### Records to process
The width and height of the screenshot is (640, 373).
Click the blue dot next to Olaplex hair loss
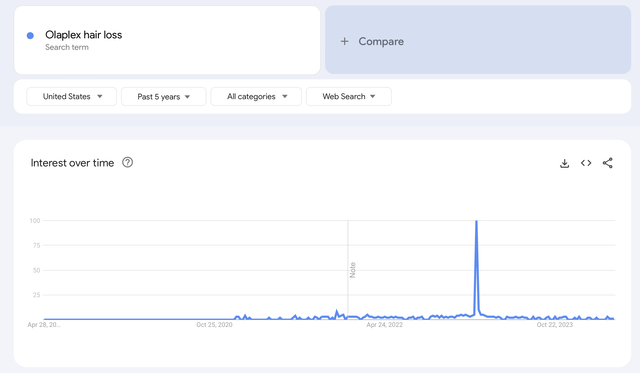30,36
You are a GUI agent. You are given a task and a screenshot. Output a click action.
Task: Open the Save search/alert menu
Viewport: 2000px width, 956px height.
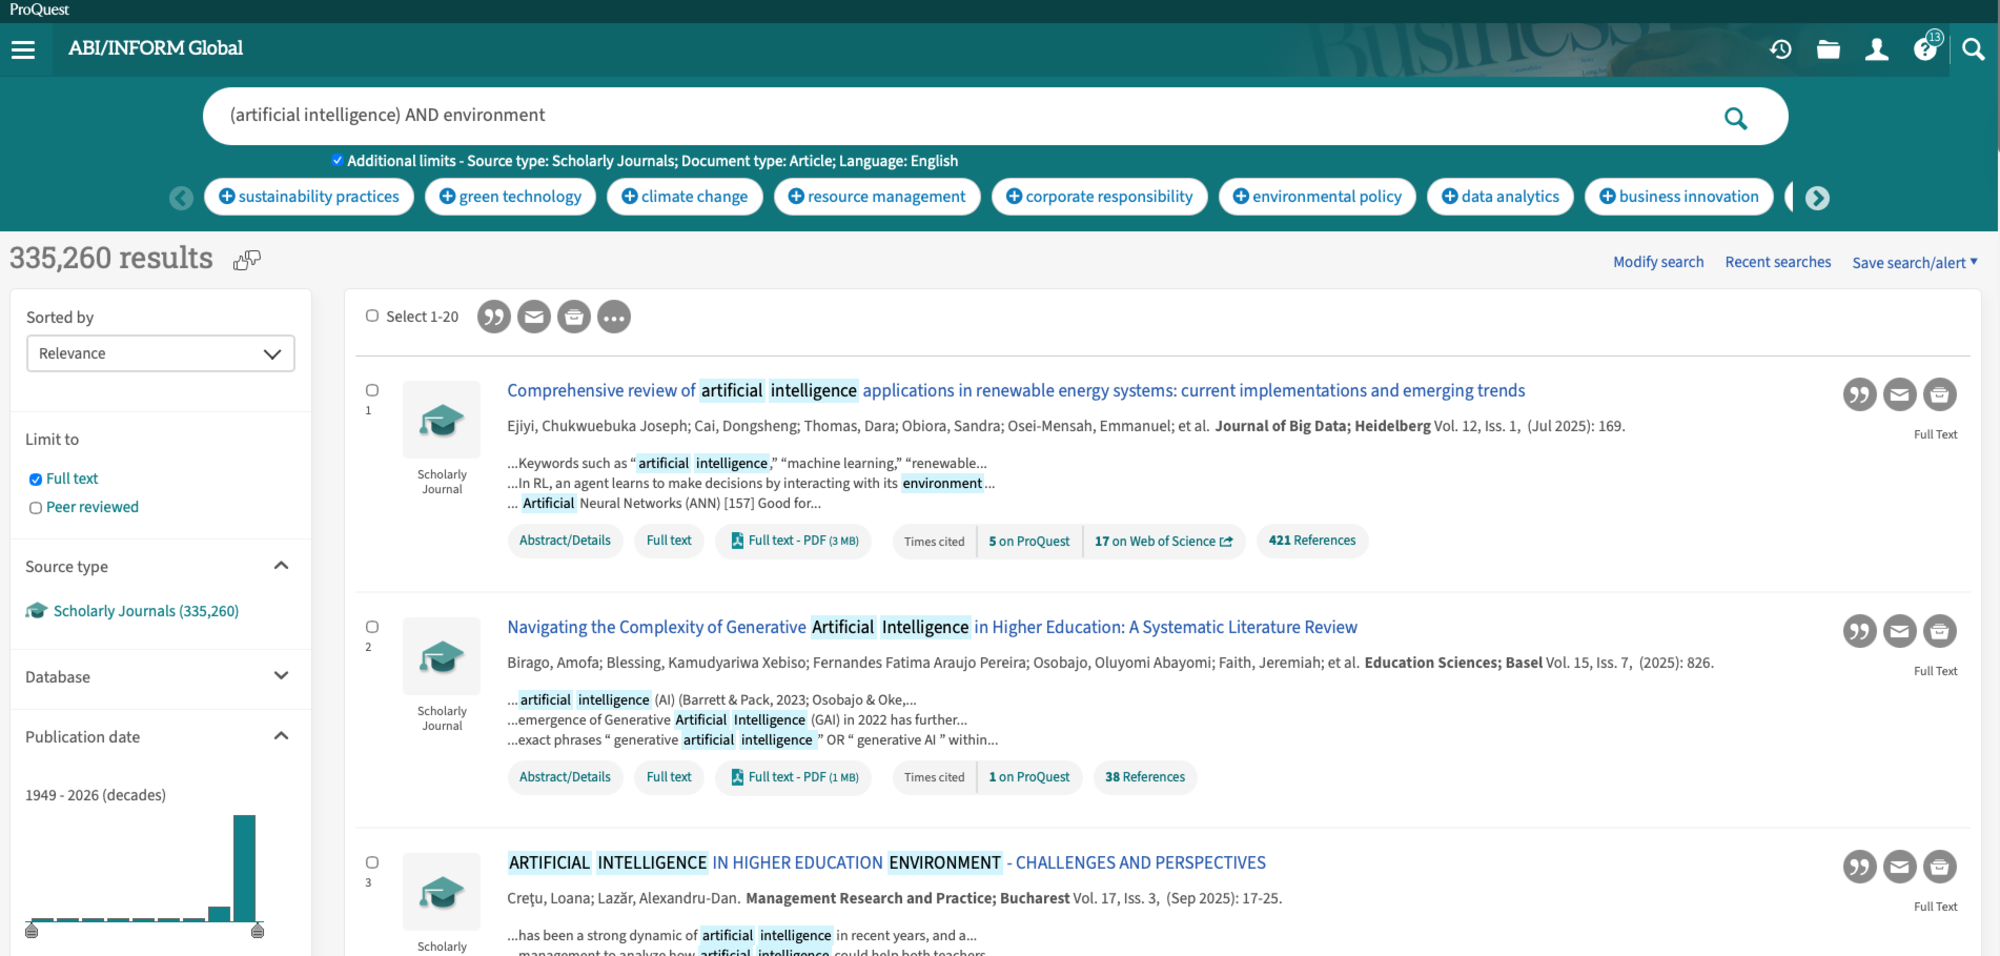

### Given request
Reproduce all of the material above word for word, omitting the pictures.

### Exercise result
The width and height of the screenshot is (640, 373).
Click the blue dot next to Olaplex hair loss
30,36
You are a GUI agent. You are given a task and a screenshot. Output a click action.
Task: Open the Save search/alert menu
Viewport: 2000px width, 956px height.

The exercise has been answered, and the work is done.